Oggi – più di ieri e dell’altro ieri- mentre si licenzia impunemente senza tutela nè sindacale né giuridica, (aspettando la prossima libertà di licenziamento che sarà decretata dal governo Draghi) è diventato un obbligo essere sottoposti a ritmi massacranti, a fare straordinari con turni anche di 12 ore al giorno in fabbrica, nella logistica, negli ospedali, e la soluzione pandemica dello smartworking non farà che accrescere le forme di sfruttamento, pur con la diminuzione degli infortuni sostituita dalle patologie di stress correlato. Tutto questo non è una sceneggiatura di un film sull’800 ma è la modernità del capitalismo.
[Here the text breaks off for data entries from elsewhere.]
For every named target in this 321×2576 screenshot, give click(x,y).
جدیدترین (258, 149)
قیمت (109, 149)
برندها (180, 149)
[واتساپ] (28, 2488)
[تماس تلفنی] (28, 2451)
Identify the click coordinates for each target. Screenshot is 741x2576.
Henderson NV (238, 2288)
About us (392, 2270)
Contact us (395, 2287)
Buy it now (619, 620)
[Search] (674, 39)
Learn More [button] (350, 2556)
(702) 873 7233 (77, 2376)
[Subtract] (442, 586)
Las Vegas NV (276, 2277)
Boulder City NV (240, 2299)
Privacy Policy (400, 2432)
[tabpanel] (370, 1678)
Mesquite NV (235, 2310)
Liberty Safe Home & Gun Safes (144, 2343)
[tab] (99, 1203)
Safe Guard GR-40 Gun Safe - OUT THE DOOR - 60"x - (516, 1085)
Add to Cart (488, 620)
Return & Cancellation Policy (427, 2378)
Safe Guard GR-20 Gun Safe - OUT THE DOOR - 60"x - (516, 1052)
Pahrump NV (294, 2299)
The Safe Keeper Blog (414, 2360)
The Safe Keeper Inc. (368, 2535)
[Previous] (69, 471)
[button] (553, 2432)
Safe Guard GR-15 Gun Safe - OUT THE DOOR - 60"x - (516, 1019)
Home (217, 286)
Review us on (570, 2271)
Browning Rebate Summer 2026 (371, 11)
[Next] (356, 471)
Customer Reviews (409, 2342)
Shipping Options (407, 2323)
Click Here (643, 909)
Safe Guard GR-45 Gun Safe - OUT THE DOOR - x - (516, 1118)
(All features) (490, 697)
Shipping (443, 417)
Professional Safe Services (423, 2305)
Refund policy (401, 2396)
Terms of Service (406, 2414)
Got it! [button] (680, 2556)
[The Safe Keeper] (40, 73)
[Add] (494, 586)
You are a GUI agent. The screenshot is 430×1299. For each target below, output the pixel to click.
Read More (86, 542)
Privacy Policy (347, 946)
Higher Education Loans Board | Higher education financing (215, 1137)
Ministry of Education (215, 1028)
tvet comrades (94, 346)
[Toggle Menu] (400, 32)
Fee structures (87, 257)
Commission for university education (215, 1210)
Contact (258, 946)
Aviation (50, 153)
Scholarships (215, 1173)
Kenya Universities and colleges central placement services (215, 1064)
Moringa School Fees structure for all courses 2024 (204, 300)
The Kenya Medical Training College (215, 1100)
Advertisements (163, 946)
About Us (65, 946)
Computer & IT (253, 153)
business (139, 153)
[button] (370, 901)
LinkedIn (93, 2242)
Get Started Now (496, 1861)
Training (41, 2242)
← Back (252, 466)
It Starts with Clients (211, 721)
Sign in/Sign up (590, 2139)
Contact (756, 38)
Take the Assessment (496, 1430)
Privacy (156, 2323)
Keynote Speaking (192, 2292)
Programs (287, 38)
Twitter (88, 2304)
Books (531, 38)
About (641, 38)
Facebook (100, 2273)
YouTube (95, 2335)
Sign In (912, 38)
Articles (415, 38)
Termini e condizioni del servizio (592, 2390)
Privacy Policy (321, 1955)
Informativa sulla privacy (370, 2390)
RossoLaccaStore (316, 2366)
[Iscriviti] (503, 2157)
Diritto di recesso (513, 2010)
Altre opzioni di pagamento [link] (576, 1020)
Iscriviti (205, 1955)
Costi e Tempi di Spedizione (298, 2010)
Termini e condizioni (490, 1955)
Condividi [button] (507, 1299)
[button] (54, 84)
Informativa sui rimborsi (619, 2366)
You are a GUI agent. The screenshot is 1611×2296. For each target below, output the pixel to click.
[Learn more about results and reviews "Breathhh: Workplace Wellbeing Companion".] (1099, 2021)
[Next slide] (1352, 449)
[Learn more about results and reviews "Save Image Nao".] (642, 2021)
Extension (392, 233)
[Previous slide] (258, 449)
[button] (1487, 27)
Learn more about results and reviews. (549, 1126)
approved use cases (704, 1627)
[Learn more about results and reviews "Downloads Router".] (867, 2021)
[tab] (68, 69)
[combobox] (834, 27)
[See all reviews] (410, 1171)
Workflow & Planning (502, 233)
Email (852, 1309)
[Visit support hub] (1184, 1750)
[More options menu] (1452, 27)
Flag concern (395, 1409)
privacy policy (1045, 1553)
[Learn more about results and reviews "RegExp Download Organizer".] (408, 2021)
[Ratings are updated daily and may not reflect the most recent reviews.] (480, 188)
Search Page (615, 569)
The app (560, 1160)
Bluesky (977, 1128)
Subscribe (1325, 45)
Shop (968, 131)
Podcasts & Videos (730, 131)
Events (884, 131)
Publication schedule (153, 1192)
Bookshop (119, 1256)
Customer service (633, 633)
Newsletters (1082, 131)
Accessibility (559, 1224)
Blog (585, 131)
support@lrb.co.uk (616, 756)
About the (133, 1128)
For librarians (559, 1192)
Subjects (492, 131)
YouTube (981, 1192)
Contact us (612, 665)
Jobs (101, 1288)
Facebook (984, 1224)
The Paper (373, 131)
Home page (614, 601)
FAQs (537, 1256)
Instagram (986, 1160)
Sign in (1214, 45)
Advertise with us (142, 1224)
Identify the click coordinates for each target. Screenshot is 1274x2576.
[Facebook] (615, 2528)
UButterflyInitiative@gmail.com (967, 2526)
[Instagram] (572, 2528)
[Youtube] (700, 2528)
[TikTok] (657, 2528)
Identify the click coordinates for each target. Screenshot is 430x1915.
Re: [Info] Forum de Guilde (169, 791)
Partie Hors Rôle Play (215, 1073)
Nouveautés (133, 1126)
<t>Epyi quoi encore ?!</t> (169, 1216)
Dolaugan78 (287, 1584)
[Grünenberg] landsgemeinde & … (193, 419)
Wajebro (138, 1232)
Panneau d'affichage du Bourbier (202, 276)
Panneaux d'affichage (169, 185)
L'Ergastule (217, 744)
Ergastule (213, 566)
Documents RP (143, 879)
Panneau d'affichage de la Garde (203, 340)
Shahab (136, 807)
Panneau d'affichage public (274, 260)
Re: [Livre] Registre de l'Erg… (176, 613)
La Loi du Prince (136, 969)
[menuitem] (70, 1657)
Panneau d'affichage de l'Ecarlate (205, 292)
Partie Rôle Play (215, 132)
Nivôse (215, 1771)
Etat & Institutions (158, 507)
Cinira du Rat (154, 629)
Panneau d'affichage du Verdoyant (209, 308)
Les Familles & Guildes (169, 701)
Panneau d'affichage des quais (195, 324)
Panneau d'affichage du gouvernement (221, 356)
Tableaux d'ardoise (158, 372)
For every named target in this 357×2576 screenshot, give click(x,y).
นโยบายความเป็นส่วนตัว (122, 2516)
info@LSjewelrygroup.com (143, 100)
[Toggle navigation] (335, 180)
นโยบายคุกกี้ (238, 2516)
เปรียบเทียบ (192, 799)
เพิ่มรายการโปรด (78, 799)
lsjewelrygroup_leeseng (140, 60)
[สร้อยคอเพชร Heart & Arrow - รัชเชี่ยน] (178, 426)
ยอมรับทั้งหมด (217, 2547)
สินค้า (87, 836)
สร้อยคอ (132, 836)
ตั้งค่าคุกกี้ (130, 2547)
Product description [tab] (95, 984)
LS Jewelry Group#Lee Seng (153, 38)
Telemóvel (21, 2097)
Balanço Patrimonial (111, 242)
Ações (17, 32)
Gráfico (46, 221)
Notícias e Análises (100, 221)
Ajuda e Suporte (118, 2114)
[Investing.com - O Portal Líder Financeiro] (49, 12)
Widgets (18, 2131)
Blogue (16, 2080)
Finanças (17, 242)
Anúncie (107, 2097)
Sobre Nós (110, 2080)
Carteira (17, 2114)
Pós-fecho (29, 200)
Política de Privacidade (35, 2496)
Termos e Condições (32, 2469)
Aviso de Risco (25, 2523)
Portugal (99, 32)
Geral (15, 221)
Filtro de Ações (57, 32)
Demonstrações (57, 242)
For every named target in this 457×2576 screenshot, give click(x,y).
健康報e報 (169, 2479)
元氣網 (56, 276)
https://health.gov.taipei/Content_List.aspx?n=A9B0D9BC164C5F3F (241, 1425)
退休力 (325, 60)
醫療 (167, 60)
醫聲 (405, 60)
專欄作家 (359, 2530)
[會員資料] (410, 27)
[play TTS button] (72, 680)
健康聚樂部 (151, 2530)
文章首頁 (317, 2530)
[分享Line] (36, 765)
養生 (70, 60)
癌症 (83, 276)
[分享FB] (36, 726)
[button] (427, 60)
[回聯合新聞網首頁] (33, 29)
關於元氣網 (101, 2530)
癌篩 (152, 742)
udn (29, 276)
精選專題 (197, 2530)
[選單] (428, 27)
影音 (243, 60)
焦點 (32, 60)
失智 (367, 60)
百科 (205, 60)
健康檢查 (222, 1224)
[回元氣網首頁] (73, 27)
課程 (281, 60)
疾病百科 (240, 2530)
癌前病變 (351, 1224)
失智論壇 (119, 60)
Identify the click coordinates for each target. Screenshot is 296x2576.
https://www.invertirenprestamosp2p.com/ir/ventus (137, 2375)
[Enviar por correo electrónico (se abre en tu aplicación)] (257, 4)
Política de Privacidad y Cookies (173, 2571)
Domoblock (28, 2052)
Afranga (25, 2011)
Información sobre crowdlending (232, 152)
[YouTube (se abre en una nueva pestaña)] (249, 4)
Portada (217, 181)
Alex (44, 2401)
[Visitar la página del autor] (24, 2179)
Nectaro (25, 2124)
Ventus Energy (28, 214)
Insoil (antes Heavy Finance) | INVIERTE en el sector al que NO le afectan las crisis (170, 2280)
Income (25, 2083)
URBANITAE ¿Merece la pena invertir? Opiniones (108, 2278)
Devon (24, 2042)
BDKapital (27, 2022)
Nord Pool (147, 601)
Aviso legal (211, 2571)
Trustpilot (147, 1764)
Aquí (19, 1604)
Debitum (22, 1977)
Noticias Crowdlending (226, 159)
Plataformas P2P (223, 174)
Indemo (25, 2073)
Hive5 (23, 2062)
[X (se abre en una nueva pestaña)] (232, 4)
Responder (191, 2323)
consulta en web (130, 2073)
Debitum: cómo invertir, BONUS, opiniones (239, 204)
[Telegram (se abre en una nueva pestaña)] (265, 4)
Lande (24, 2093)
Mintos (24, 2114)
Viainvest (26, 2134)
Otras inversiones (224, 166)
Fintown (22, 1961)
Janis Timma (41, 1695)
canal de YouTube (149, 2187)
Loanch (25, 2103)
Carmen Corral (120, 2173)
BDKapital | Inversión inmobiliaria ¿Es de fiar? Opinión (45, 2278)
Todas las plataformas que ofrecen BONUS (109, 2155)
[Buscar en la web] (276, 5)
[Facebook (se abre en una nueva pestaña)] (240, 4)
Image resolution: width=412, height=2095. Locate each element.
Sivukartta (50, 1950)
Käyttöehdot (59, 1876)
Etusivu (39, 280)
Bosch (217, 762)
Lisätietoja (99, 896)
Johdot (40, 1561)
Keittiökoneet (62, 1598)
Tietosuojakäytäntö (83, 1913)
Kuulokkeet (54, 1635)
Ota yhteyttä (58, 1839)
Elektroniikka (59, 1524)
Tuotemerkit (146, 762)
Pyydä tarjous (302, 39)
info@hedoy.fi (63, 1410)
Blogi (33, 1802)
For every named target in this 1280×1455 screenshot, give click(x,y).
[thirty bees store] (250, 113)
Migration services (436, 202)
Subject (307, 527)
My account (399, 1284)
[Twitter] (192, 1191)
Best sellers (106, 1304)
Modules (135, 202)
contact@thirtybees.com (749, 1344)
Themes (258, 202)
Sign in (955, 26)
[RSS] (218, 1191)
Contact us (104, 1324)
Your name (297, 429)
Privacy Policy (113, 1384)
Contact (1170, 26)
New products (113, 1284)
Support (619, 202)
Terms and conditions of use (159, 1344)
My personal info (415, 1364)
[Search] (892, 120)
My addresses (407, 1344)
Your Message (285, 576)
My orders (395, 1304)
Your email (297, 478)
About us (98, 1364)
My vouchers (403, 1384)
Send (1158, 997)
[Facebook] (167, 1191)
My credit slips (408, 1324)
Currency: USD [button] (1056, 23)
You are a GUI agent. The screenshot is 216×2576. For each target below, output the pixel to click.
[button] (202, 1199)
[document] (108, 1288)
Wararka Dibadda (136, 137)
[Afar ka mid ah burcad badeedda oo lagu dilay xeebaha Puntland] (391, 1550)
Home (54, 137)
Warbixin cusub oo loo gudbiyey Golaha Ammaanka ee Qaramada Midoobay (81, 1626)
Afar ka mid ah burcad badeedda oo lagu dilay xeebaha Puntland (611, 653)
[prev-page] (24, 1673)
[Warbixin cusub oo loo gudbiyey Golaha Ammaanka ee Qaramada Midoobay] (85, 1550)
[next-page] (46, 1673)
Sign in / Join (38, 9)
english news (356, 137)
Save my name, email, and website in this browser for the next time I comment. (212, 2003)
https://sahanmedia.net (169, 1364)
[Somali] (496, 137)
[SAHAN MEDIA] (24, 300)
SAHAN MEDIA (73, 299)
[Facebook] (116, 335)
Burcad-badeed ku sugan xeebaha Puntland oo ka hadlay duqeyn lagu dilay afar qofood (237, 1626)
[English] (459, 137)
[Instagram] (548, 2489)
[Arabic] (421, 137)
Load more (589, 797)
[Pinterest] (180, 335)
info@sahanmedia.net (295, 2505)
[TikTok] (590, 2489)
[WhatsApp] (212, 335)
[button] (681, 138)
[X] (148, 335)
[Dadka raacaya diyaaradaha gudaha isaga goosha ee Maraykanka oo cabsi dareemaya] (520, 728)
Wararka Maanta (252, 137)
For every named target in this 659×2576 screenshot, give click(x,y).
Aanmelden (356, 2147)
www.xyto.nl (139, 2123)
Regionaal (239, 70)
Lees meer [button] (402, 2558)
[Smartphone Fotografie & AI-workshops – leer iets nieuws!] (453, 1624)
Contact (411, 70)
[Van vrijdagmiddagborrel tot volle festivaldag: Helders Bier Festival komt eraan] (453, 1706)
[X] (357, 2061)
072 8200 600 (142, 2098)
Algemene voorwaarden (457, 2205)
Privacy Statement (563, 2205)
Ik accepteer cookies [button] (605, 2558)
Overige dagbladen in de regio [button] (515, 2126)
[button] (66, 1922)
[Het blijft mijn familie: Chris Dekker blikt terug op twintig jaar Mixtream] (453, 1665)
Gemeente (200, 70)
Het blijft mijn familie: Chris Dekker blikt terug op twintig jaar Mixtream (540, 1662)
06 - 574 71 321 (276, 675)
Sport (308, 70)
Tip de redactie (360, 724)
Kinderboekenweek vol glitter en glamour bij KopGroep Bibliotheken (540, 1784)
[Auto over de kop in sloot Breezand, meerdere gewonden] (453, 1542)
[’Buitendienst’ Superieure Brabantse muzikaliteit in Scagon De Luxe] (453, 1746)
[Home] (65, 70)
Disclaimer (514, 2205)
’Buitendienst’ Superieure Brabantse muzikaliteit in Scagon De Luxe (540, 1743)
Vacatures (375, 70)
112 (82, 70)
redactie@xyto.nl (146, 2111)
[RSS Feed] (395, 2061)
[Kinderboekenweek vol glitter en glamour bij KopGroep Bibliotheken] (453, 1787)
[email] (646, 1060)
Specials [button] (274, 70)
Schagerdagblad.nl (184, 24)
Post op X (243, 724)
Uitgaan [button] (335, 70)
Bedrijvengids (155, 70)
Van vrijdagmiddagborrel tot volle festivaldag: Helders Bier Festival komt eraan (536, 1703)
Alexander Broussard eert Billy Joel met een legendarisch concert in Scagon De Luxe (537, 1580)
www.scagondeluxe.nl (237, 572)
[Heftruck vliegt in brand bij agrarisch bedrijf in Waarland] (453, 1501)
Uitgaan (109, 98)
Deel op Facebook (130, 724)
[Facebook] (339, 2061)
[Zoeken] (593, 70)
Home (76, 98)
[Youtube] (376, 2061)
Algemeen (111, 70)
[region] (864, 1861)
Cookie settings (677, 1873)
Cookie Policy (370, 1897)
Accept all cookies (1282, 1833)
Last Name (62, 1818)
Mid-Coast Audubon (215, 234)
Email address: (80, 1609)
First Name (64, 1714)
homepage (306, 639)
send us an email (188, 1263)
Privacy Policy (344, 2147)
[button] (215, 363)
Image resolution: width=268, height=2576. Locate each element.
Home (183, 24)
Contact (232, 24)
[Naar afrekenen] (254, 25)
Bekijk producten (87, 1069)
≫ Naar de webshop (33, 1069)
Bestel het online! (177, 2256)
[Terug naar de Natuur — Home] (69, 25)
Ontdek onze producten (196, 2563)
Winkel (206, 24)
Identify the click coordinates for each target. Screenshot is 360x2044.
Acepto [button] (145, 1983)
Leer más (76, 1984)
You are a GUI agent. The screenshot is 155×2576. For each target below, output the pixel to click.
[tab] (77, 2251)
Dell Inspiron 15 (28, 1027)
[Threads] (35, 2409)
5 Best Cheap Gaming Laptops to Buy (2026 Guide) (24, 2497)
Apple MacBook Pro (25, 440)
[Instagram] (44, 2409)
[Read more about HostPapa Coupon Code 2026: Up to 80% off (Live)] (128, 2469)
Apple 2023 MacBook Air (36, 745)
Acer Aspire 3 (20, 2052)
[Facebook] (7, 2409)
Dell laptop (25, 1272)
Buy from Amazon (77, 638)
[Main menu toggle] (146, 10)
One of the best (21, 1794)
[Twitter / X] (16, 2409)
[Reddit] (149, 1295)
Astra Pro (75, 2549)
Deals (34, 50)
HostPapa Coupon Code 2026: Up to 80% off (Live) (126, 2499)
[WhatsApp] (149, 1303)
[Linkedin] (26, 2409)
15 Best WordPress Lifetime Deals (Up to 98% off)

Quella modernità che, nonostante tanti luoghi di lavoro dimezzati anche dal lavoro a distanza, ci regala l’aumento del 25% dei morti sui luoghi di lavoro nei primi tre mesi del 2021 rispetto ai primi tre del 2020, anno in cui abbiamo avuto 574 lavoratori morti sui luoghi di lavoro, 1172 complessivi con i morti sulle strade e in itinere. Più 525 morti per coronavirus fra cui oltre 350 operatori sanitari.
E che strage sia, tanto l’impunità per lor signori è assicurata.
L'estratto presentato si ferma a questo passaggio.